Seller Bharat Singh says that the berries come with the rains, and will be gone in about a month. He is selling them in Sector 15 of Gurugram for Rs 130 a kg. * Dark blue berries are piled on his cart like sand dunes in the desert. Incense sticks are lit “to avoid flies”. Sweating profusely on a sultry afternoon, the hawker says that just a week ago he was selling coconut pieces. “These jamuns are from Agra, they get them from the market… in 2-3 days I will get jamuns from Punjab, who are juicers.”

It’s good to patronize jamun hawkers, but you can also pick berries for free. These days, many of Delhi’s streets look like blood-soaked battlefields, with tiny pulpy fruits that fall from trees, their inners and purple juices oozing out from the feet of pedestrians. This is especially true of tree-heavy central Delhi paved – routes on Subramanya Bharati Marg for example, especially the section running along Rabindra Nagar. In Connaught Place, en block outside the metro, a tree is crowded with berries. On Dr Rajendra Prasad Road, a hawker is seen sitting under a jamun tree with a basket of jamuns (sitting on an empty soft drink crate).

One recent afternoon, the otherwise lifeless park was filled with men in a posh ‘hood. He placed a blue tarpaulin under a jamun tree, as one of the members of the crowd began thrashing the branches with a long steel rod. The berries fell like a hailstorm.
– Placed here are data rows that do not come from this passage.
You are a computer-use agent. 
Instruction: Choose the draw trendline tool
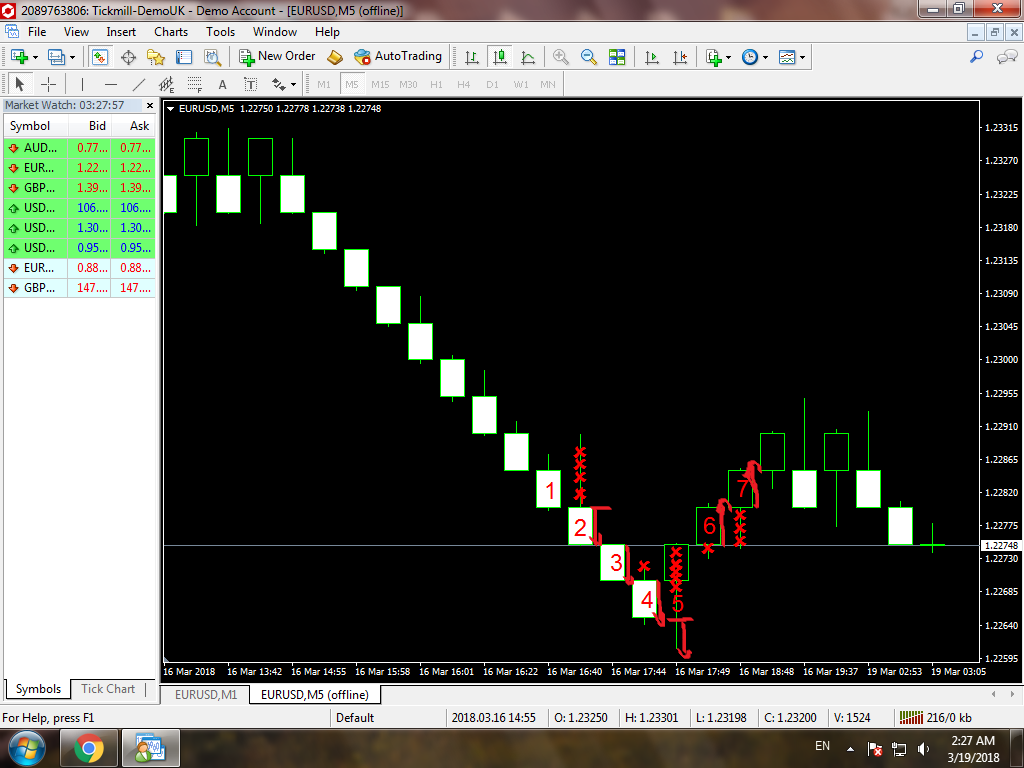pos(139,84)
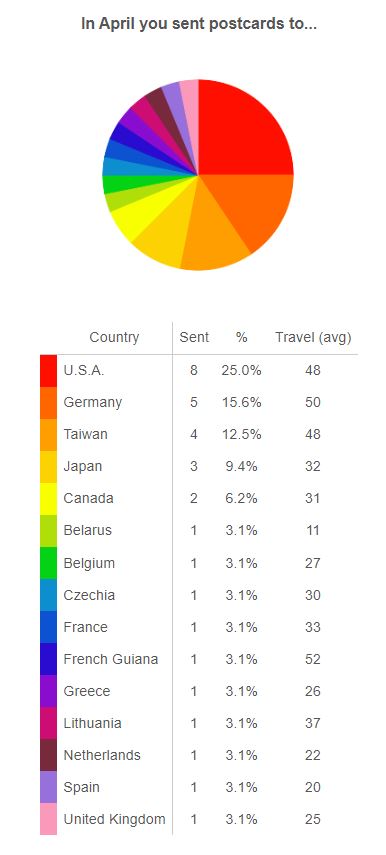Click the chart title In April you sent postcards
This screenshot has height=855, width=386.
(x=198, y=24)
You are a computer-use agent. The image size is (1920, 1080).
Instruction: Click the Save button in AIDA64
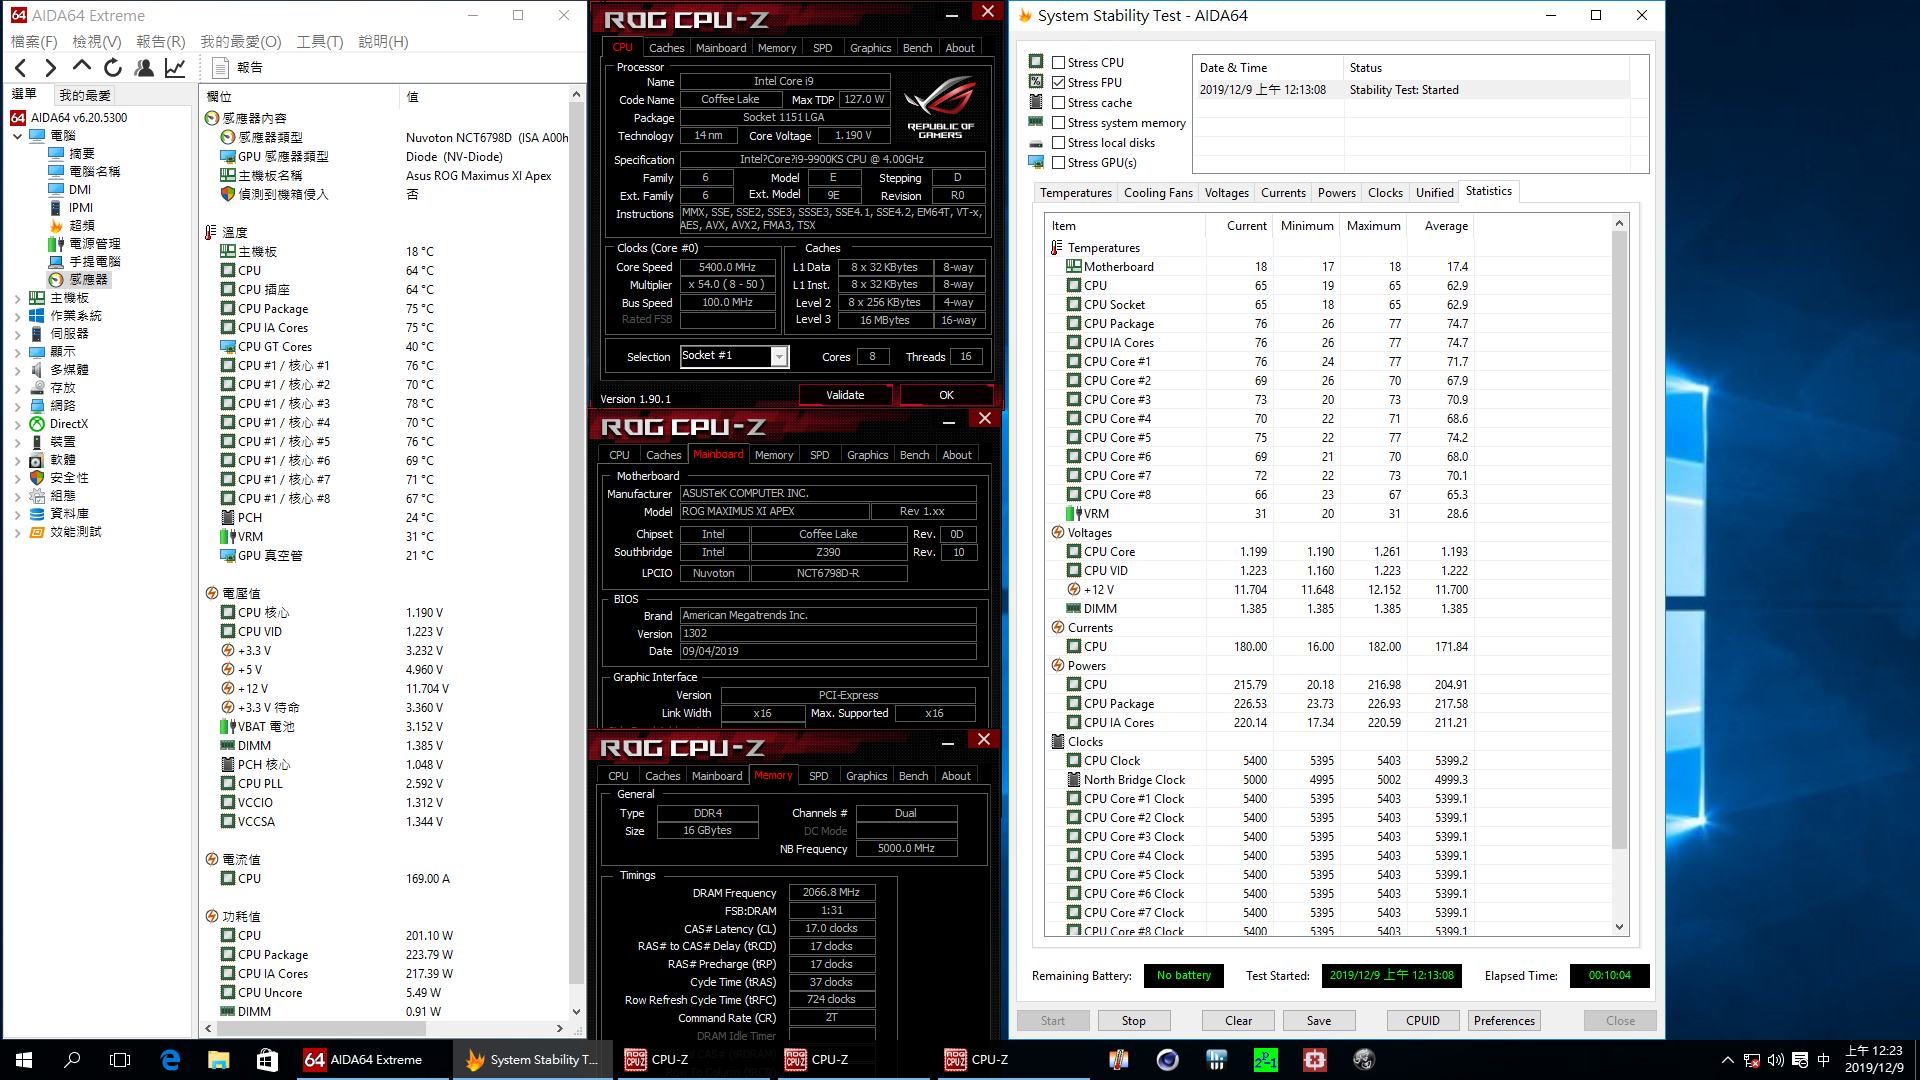[1319, 1019]
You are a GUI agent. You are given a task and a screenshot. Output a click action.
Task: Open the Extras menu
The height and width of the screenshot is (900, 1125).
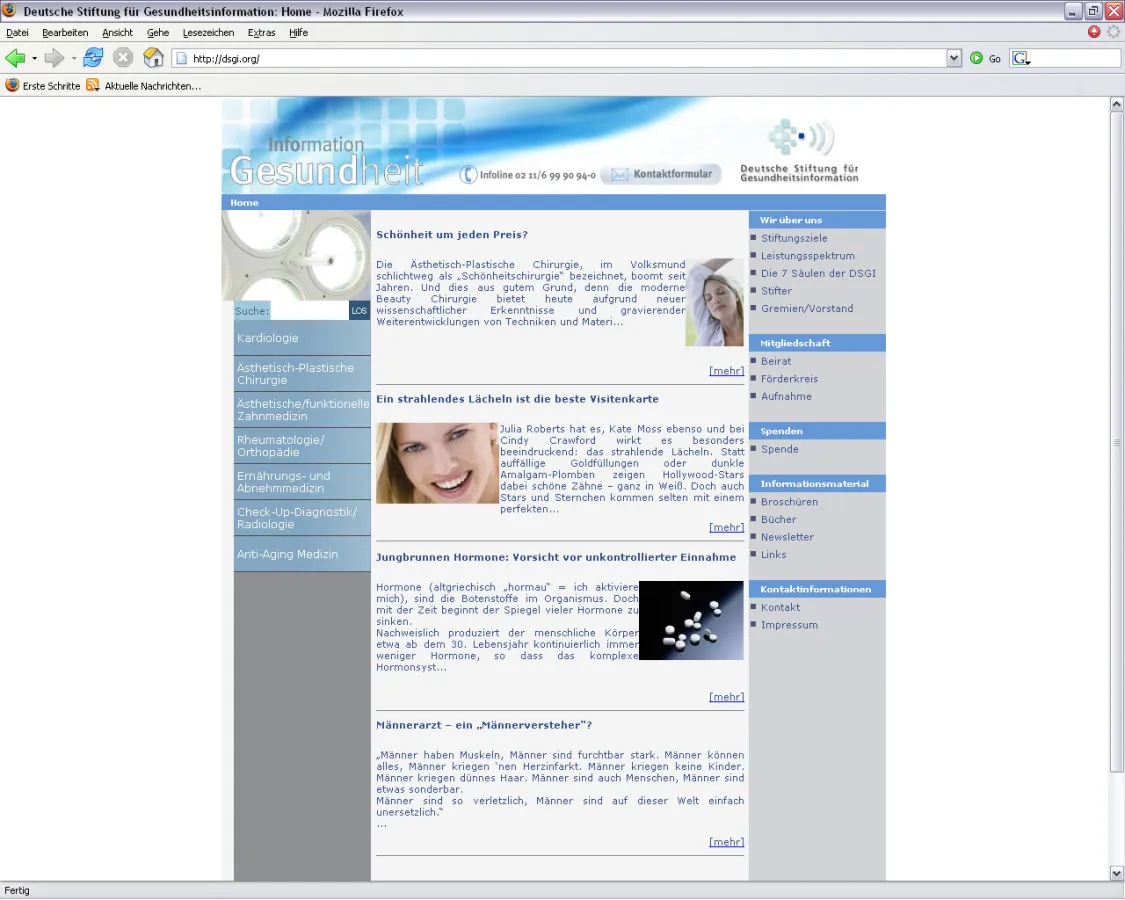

Interestingly, Delhi’s great mango lover poet Mirza Ghalib has remained silent on the jamuns. Sitting in his office, Ghalib Academy secretary Aqeel Ahmed instead read a couple of couplets from Josh Malihabadi (about whom he wrote his thesis) dedicated to Jamun. Here’s one:

These are scattered swirls, these are black berries

This is Gulshan, this is the decrease of Sawan

[These dispersed hair are black jamun

Like the rain clouds spread upon the orchard.]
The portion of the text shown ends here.